People to Watch 2023 – Maxime Beauchemin
You’ve created two successful open source projects, Apache Superset and Apache Airflow. What do you attribute the success to? What made them successful?
Most people are familiar with the idea of “product market fit” (PMF), a term coined by Marc Andreessen more than 15 years ago, and I like to think of a proxy for it in open source that I’d call “project community fit” (PCF). So it’s not just about the quality of the project, or how much you invest into it, it’s about building the right thing at the right time for the right people, and riding the momentum. I think reading about PMF and doing the mind exercise to translate the ideas to an open source project is fairly straightforward and informs finding PCF fairly well. The dynamics aren’t identical but they’re similar. If anything open source has better network effects (because it’s free by definition, and welcomes contributions) and snowballs better than a product in a market.
In any case, the ideas behind PMF were foreign to me back when I started both projects at Airbnb back in 2014/2016, and just wanted to build something that was going to be useful at Airbnb, and put it out there just in case someone outside of Airbnb may be interested to pick it up and collaborate or even just use it. My thinking was “if I’m building something for Airbnb that’s not a competitive advantage, why limit my impact to Airbnb?” Looking back, I think what worked for me was to build with passion, and to engage as directly as possible with anyone showing any kind of interest, whether it’d be on GitHub, email, Slack, or looking for conversation. For a long time, I honored and handled every single touch point. I also went beyond just writing software and did a lot of things that I’d now call “product marketing,” finding good names for the project, did some decent messaging/positioning, built half decent websites with nice screenshots, maintained decent docs, …
Both projects hit a point where I couldn’t keep up.

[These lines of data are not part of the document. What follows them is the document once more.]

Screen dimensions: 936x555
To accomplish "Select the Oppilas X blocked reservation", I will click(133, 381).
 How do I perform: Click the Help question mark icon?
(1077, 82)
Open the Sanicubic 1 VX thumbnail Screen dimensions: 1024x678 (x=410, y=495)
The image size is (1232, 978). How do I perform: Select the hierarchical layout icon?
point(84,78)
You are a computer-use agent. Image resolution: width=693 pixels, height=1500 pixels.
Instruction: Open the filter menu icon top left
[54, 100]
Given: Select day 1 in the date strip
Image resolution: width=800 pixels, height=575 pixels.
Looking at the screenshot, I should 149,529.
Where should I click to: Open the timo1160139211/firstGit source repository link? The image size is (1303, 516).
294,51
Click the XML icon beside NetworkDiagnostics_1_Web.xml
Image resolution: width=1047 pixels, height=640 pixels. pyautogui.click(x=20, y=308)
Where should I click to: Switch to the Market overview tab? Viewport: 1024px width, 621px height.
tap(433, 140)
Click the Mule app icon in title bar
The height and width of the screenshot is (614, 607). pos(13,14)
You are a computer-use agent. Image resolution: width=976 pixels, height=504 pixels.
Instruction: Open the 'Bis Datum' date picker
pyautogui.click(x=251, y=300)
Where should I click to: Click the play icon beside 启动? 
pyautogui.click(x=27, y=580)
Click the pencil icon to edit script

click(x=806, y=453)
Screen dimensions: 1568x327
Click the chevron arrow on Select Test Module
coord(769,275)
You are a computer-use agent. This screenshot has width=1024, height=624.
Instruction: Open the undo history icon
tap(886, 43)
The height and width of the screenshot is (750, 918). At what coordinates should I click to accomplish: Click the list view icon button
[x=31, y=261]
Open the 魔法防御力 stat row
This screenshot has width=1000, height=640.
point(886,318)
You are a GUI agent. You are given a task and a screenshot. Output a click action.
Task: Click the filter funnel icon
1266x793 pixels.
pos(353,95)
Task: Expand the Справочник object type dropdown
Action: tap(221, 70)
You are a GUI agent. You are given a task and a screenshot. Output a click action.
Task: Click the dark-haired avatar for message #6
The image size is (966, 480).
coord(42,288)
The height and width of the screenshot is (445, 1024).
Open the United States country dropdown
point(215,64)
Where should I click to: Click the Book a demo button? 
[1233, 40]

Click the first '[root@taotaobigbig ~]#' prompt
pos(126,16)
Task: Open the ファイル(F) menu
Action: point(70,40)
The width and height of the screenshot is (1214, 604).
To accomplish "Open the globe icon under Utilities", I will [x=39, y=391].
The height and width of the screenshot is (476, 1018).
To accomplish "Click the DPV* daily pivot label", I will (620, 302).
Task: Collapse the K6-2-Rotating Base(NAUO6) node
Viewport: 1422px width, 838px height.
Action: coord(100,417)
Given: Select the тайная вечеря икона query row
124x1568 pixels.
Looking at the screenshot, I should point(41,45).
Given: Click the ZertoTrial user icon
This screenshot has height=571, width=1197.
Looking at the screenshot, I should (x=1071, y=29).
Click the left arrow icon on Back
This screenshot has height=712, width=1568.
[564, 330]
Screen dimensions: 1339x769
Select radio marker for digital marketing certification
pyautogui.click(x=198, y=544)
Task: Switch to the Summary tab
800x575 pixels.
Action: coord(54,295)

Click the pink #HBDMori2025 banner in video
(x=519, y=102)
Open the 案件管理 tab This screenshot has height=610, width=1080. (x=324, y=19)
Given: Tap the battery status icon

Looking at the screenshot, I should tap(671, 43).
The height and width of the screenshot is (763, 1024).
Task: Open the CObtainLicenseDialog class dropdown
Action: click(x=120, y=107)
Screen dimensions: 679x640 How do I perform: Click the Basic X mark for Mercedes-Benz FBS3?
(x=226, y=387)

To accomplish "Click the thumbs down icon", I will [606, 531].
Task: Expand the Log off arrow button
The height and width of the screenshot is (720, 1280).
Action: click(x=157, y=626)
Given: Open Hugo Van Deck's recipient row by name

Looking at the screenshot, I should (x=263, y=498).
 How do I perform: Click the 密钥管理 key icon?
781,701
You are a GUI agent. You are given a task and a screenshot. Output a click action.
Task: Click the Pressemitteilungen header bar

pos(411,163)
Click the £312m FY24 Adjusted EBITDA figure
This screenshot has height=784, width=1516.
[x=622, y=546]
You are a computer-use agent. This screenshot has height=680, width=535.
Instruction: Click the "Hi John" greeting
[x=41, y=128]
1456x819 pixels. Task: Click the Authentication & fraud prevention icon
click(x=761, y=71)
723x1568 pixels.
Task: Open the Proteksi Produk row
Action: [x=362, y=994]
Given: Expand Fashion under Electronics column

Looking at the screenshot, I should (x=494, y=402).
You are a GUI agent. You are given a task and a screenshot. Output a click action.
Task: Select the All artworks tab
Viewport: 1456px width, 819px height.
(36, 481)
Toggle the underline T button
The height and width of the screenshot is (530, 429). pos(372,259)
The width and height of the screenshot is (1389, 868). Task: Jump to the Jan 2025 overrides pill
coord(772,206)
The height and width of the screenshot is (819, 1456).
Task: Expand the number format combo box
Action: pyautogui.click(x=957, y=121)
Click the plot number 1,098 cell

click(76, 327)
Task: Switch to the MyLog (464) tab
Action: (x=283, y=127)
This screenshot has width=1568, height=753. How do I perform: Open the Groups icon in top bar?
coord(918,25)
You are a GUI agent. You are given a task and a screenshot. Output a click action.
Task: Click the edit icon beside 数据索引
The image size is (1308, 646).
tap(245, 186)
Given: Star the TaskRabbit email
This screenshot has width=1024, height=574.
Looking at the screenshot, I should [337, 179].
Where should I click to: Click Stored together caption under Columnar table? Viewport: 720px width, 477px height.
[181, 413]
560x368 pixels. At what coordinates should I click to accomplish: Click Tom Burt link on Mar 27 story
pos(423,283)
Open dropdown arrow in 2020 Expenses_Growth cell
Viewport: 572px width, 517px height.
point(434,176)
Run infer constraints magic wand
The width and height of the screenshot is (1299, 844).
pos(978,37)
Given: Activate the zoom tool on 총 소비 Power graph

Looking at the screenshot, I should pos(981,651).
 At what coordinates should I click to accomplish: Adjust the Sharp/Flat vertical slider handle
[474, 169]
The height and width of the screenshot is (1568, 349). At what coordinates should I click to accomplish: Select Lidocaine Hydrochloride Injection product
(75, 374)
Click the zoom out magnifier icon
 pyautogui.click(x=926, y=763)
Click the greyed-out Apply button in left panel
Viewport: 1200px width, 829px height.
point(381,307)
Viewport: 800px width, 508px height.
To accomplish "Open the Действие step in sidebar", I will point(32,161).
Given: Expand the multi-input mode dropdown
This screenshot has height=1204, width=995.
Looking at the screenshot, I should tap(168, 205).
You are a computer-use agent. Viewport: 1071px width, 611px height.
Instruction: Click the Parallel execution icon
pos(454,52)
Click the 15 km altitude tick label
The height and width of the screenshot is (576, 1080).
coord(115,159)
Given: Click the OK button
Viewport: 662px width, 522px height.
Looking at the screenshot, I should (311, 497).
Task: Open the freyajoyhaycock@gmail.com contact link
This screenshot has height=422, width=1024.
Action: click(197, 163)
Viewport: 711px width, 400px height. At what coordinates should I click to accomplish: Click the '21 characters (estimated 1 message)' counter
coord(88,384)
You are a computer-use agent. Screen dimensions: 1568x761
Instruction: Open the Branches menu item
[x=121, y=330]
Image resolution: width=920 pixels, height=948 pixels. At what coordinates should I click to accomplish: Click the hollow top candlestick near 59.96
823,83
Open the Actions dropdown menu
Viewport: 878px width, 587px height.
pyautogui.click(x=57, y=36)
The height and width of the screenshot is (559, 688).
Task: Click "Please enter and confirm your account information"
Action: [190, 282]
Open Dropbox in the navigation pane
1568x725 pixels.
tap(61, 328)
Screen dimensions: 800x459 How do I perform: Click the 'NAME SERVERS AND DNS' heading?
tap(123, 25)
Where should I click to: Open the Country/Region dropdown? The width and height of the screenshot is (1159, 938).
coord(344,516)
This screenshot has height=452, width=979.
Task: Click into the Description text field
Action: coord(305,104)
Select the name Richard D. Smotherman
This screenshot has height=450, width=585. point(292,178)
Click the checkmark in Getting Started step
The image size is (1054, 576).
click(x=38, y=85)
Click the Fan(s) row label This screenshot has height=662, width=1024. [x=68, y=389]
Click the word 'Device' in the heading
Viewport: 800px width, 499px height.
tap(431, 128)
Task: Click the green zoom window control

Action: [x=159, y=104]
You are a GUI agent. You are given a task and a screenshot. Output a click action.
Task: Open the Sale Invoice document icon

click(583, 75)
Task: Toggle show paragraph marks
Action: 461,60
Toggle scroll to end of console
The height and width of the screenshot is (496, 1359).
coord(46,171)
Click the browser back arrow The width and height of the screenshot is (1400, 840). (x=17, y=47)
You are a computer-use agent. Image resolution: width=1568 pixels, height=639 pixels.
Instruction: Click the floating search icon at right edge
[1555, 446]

From that point on, the projects have a life of their own. That’s OSS “escape velocity.” Feels great to reach this point!
Do you think data engineering gets the respect it deserves? Why does it seem perpetually overlooked in the data space?
The world isn’t always a fair place, but I think generally things (people, ideas, concepts, projects) tend to get the respect they deserve over time. In many ways historically data engineering, (maybe thinking about the pre-pipeline as code era, call it drag-and-drop ETL days) didn’t show a lot of self-respect either, especially when measured from the perspective of software engineering.
Arguably data engineering didn’t come into being until mid-2010s, tried to catch up/integrate software engineering practices, and while doing so missed out on the devops movement, only to try to catch up on some of that over the past five years or so through the lagging data ops movement. I think the gap in respect is reasonable when measured against software engineering practices, but is that fair!? We don’t measure other functions by SWE practices standard.
In the end, respect should be based on business impact, not solely around code/PDLC rigor and maturity. On the impact front, there are some real problems too. I talk about it in an article title “the downfall of the data engineer,” and some of these problems are preventing data engineering from delivering more impact and get respect from the organization as a whole.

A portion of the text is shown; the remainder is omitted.